St. Gregory the Great, Pope and Patriarch of the West. Matthew Alderman, ink on paper, 11 x 17 inches, January 2006. Click here for larger image.
As with most of my other ink works, this project was partially inspired by the woodcuts of the fifteenth-century master Albrecht Dürer. However, I departed from my usual models in my depiction of St. Gregory, who is here shown not as a medieval bishop or a baroque pontiff, but in an atmosphere redolent of the austere grandeur of that nebulous, uncertain time between late Antiquity and the early Middle Ages. This is not to say there is not some measure of deliberate anachronism here as well which links the image back to Rome's ancient past and forward to the present day.
I set about to depict St. Gregory the Great in a manner that alludes to the papacy of Benedict XVI and his search for unity with the East through references to our shared heritage with the Orthodox, and the role that the Papacy has played in guarding those truths. Gregory's vesture is that of a bishop of his day, with the distinctive pallium formerly restricted to the Pope depicted in the form most commonly associated with Benedict's pontificate. Some deliberate anachronism is evident in the depiction of the fanon covering the Pope's shoulders, a reference to the historical continuity of the pontificates of Gregory I and Benedict XVI with that great intervening stretch of popes that separates them in time, many of whom wore this quintessentially medieval and baroque garment.
Another deliberate anachronism is seen in the figure of the acolyte bearing the Pope's mitre. Mitres are known to have been worn as early as about a hundred years after Gregory's time, and originated, like the pallium, as a distinctive non-liturgical piece of papal regalia known as the camelaucum. Its appearance here makes reference to both Gregory's authority as Bishop of Rome, and also, due to its distinctive Western shape, to his authority as Patriarch of the Latin rite. The simple band around its base is a subtle reference to the coronet worn at the base of the camelaucum which in time grew into the magisterial beauty of the tiara. Rather than supplanting or replacing the tiara, this is its magnificence in seed form.

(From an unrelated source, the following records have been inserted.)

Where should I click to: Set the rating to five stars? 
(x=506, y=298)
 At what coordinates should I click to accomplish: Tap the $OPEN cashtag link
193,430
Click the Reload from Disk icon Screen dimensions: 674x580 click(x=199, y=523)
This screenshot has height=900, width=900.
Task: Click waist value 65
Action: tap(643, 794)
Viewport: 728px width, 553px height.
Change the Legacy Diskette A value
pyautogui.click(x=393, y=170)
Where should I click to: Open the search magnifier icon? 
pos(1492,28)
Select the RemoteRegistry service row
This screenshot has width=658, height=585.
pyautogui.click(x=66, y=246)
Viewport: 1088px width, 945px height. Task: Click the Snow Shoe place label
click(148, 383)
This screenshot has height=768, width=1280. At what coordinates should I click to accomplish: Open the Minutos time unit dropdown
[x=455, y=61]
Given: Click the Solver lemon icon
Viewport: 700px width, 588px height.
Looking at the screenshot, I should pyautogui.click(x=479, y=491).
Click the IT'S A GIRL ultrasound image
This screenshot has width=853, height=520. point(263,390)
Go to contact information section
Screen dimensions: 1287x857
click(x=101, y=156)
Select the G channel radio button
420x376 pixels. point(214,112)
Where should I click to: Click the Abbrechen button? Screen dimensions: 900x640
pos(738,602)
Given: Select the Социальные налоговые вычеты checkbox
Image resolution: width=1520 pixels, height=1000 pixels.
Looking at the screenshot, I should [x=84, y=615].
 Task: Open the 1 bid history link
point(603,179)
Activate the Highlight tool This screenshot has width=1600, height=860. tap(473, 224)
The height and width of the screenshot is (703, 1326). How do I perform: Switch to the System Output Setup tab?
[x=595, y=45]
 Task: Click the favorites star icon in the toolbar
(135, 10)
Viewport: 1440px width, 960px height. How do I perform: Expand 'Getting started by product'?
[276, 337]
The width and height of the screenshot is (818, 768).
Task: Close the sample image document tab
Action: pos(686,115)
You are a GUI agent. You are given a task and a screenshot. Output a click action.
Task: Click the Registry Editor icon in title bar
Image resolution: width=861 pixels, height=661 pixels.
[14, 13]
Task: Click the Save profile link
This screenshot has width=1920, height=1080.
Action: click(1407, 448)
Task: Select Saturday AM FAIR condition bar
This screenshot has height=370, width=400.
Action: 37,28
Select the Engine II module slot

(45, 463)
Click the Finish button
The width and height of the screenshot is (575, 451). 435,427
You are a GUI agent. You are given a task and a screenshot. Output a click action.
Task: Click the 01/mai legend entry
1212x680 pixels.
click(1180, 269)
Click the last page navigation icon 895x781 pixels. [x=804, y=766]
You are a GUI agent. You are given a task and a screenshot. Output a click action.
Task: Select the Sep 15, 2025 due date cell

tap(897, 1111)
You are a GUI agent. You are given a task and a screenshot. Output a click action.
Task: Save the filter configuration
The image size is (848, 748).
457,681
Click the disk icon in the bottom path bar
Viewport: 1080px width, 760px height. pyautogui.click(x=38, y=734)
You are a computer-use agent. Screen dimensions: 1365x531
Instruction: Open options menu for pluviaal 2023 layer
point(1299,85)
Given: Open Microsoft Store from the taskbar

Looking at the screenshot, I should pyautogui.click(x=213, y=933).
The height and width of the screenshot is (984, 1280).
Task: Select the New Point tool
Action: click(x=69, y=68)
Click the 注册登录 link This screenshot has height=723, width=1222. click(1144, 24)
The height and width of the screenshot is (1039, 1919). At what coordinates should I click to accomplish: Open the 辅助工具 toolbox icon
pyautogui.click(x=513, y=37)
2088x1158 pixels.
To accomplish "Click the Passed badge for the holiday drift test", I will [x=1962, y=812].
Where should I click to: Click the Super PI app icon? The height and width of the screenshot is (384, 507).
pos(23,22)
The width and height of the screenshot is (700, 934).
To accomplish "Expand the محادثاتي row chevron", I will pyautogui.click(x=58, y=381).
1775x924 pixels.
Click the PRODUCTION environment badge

The triple-barred cross is at once a reference to the traditions of the high Middle Ages that depicted canonized pontiffs with such an insignia, and also to the pastoral staff adopted by John Paul II and Benedict XVI. While the triple-barred cross is predominantly an invention of the world of art rather than serving as an accurate representation of liturgical praxis, here it serves to subtly link past, present and future.
Gregory's posture is a fairly literal quotation of Ingres's 1806 Portrait of Napoléon on the Imperial Throne. There is some deliberate and triumphal irony here, considering that the Church has outlasted Napoleonic glory. It is also intended to return the pseudo-theological airs of Ingres's work to their proper domain, considering how strongly Napoleon has aped both the poses of a Byzantine Christ in Majesty and a pagan Jupiter in Ingres's depiction. Christ's pose on the gospel book he holds in his right hand further compounds the quotation.
This, in turn, introduces another antique reference into the work, hinting at the ancient city--and the already venerable--institution that Gregory occupied. His face suggests the survival of strength and virility in the face of age, and is inspired by the Dürer depiction of the Old Testament strongman Sampson and also those same images of Jove that Ingres would have known from casts and engravings, and which might have peeped out of the mud and moss, forgotten in the Forum, in the days of St. Gregory, and the days of his father, the Roman senator St. Gordian. This in turn suggests the amazing antiquity of the Papacy, its apostolic origin, and the pre-Christian roots of the title Pontifex Maximus, showing that in Christ all things can be made new, be baptized and turned to the good of the new Faith. We see here a true Pontifex--bridge-builder--uniting east and west, new and old, antique and modern, a mirror of prudence and justice for our age and all ages to come.